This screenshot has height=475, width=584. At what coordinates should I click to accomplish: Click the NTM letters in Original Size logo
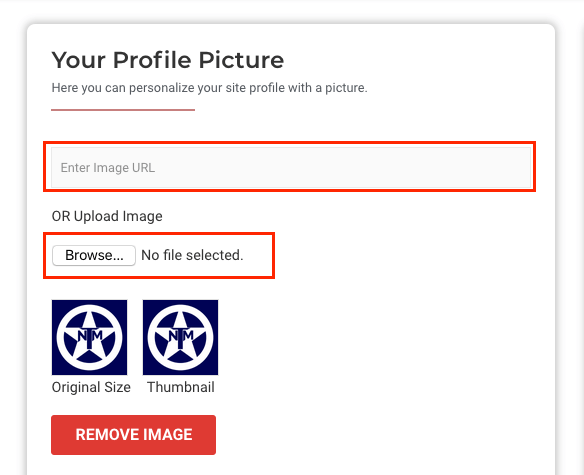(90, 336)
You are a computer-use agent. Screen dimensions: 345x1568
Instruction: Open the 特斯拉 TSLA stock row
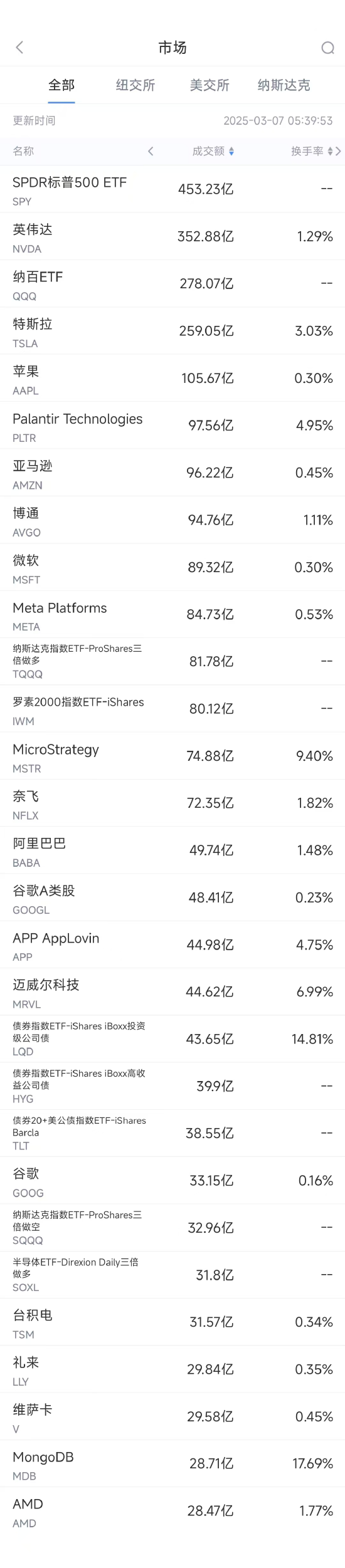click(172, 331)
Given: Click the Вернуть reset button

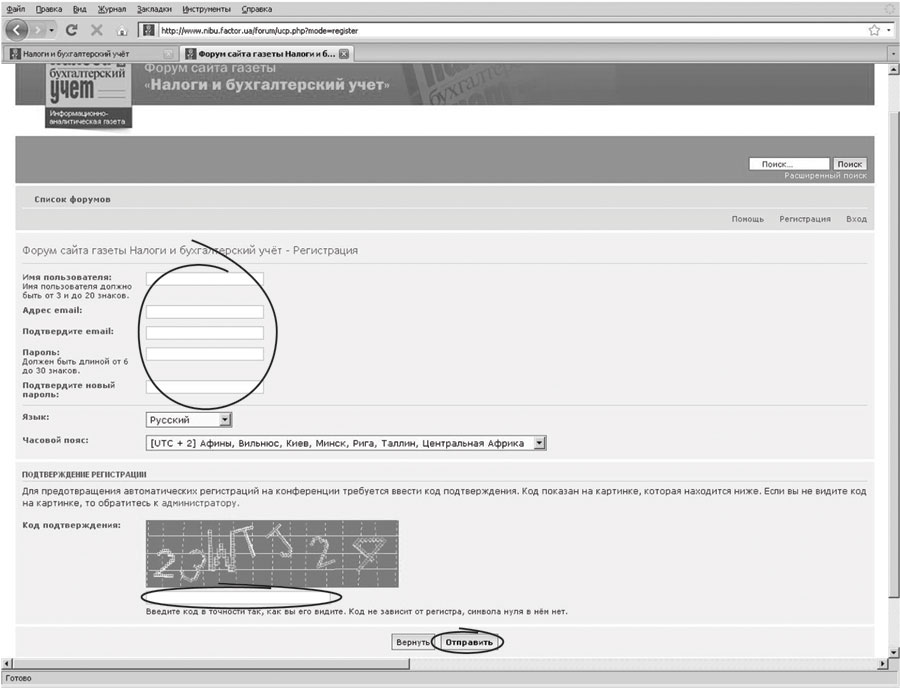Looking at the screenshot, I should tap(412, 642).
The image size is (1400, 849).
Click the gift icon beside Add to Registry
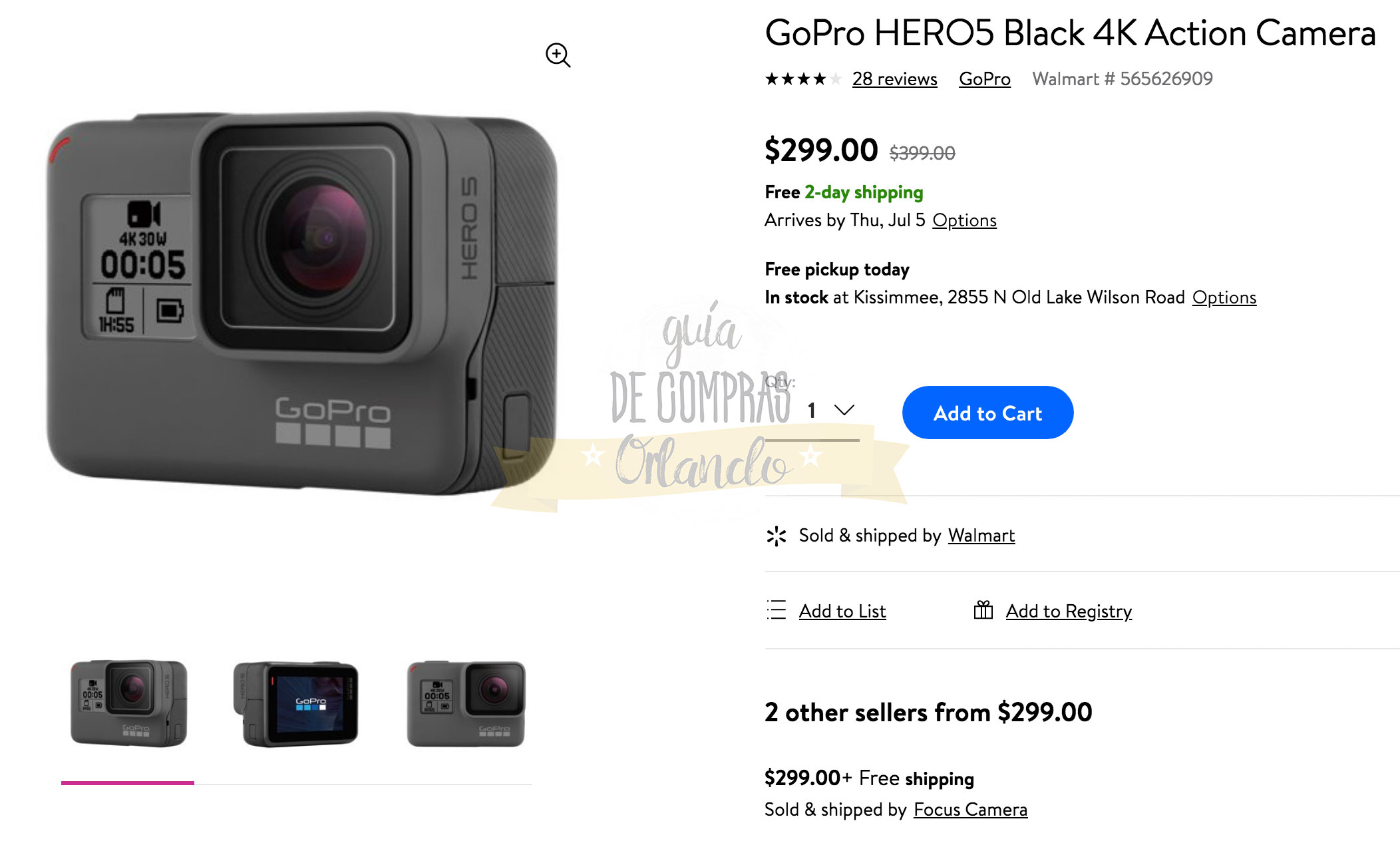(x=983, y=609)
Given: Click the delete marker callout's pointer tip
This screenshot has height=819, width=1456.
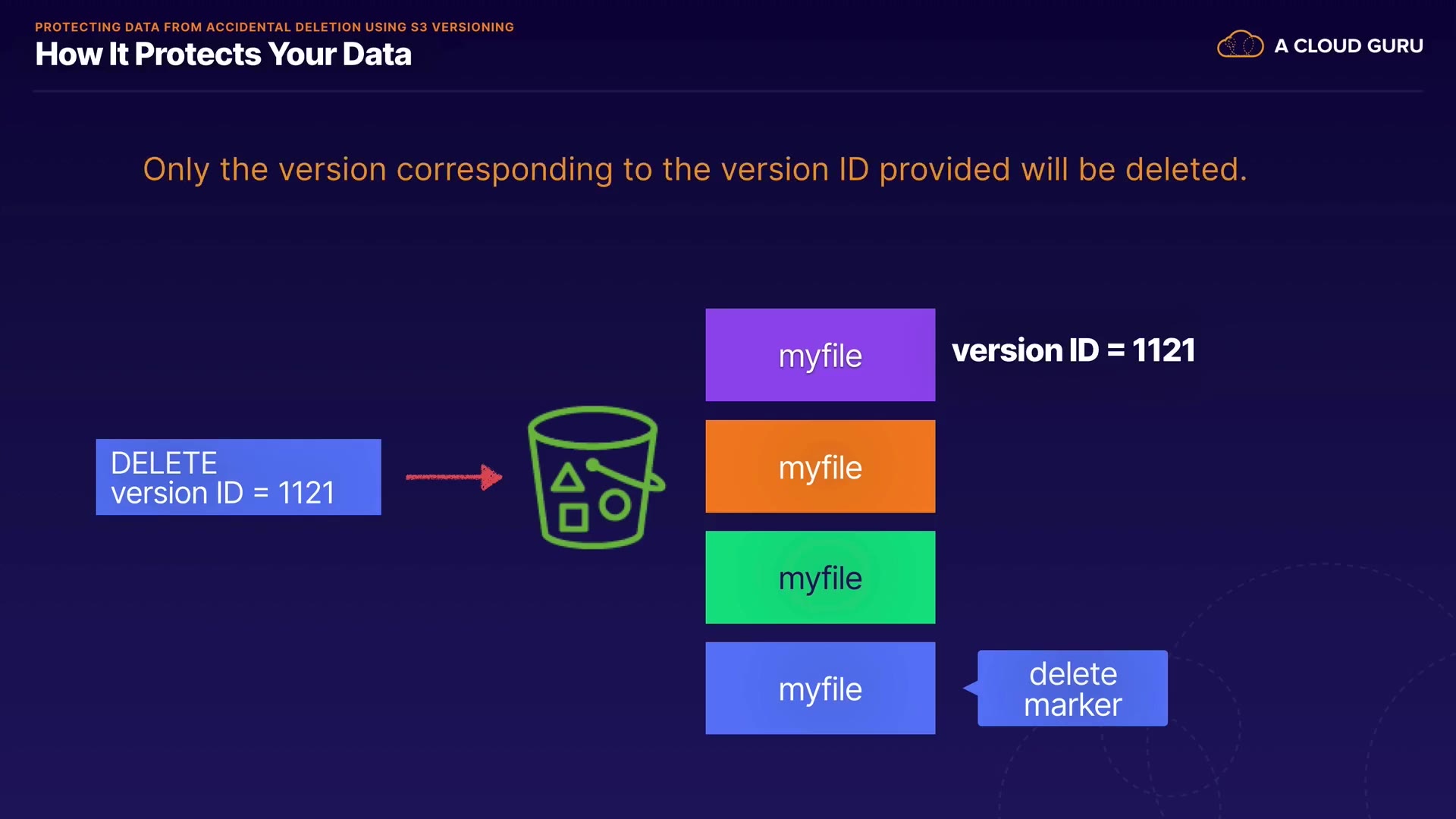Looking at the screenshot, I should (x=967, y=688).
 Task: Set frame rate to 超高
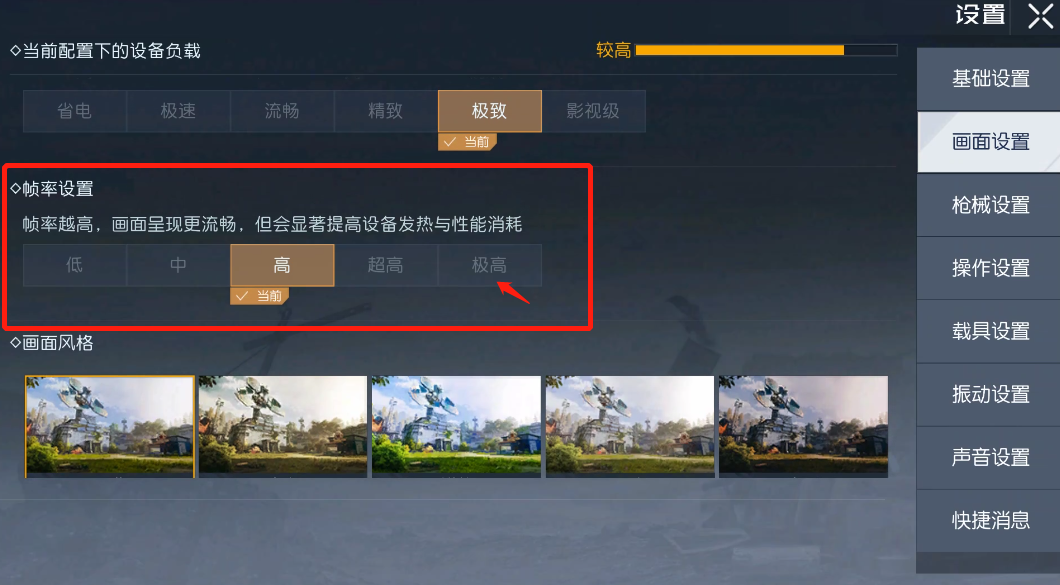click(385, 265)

◆ ◆ ◆ ◆ ◆ ◆ ◆

◆ **YOUR INSTRUCTIONS**
The records above need to be copied exactly, with the pictures left out.

◆ **SOLUTION TO THIS PROBLEM**
This screenshot has height=475, width=584. At what coordinates should I click to accomplish: Click the NTM letters in Original Size logo
(90, 336)
You are a computer-use agent. Screen dimensions: 345x1568
Instruction: Open the 特斯拉 TSLA stock row
click(172, 331)
Given: Click the Вернуть reset button

Looking at the screenshot, I should tap(412, 642).
The image size is (1400, 849).
Click the gift icon beside Add to Registry
(x=983, y=609)
Given: Click the delete marker callout's pointer tip
This screenshot has height=819, width=1456.
Looking at the screenshot, I should (x=967, y=688).
 Task: Set frame rate to 超高
click(385, 265)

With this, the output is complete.